Top of Dataset content
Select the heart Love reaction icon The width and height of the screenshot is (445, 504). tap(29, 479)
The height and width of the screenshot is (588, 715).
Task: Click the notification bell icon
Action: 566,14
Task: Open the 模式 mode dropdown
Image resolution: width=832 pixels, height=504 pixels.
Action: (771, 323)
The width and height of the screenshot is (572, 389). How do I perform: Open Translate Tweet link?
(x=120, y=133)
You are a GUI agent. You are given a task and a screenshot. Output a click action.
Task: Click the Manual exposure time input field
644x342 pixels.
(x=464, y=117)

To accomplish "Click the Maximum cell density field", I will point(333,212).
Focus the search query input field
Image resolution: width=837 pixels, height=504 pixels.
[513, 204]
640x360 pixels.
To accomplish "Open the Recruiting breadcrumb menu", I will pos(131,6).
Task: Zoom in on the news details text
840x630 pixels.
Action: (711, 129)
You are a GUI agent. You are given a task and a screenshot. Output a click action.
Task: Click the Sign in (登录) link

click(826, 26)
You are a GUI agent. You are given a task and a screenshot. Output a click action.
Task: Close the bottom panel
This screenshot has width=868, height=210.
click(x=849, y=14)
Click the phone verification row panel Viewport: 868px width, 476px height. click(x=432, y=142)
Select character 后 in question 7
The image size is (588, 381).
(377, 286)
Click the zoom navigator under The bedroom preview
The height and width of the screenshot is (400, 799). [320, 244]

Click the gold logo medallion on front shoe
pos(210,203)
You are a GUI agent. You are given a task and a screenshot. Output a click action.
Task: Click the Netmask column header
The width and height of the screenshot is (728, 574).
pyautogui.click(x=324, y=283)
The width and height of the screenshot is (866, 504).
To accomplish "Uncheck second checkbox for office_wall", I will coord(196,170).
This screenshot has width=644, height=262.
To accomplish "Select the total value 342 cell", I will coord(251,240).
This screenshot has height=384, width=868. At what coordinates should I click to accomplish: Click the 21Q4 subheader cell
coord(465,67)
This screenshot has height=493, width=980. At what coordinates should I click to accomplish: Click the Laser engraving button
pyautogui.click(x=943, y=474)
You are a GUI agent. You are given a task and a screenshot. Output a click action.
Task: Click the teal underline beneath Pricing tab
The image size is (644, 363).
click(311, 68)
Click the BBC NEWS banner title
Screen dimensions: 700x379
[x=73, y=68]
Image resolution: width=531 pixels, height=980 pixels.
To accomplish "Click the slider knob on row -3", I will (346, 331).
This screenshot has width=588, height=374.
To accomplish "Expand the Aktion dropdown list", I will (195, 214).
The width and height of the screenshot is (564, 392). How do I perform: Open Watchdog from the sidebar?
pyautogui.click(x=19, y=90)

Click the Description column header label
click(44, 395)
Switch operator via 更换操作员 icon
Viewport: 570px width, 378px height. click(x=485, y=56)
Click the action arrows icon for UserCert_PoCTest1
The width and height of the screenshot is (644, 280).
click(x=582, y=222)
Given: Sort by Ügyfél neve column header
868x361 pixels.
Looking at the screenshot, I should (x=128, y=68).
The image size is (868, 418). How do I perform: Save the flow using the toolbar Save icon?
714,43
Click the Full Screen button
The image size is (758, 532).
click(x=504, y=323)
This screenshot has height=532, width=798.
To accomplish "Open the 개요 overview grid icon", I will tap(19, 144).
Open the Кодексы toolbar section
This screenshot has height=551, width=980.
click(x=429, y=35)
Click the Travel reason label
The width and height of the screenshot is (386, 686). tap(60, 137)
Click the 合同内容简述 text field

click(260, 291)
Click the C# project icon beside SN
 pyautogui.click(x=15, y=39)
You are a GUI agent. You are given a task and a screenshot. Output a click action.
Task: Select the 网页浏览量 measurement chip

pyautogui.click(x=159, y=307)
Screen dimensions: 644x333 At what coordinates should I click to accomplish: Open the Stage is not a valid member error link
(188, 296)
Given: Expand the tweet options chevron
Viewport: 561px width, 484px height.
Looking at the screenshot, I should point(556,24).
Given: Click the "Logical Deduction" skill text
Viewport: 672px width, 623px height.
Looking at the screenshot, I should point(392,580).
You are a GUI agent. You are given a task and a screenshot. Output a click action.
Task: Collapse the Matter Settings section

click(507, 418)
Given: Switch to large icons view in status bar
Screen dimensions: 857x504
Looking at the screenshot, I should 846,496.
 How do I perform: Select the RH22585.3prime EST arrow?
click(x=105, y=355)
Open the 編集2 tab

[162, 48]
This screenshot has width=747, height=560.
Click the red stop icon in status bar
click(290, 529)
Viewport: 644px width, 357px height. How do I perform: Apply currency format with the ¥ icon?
Bottom of Dataset content
What you will do: Search the records for the string "panel" and return every line in which it occurs.

Task result:
Task: Close the bottom panel
Click the phone verification row panel Viewport: 868px width, 476px height. click(x=432, y=142)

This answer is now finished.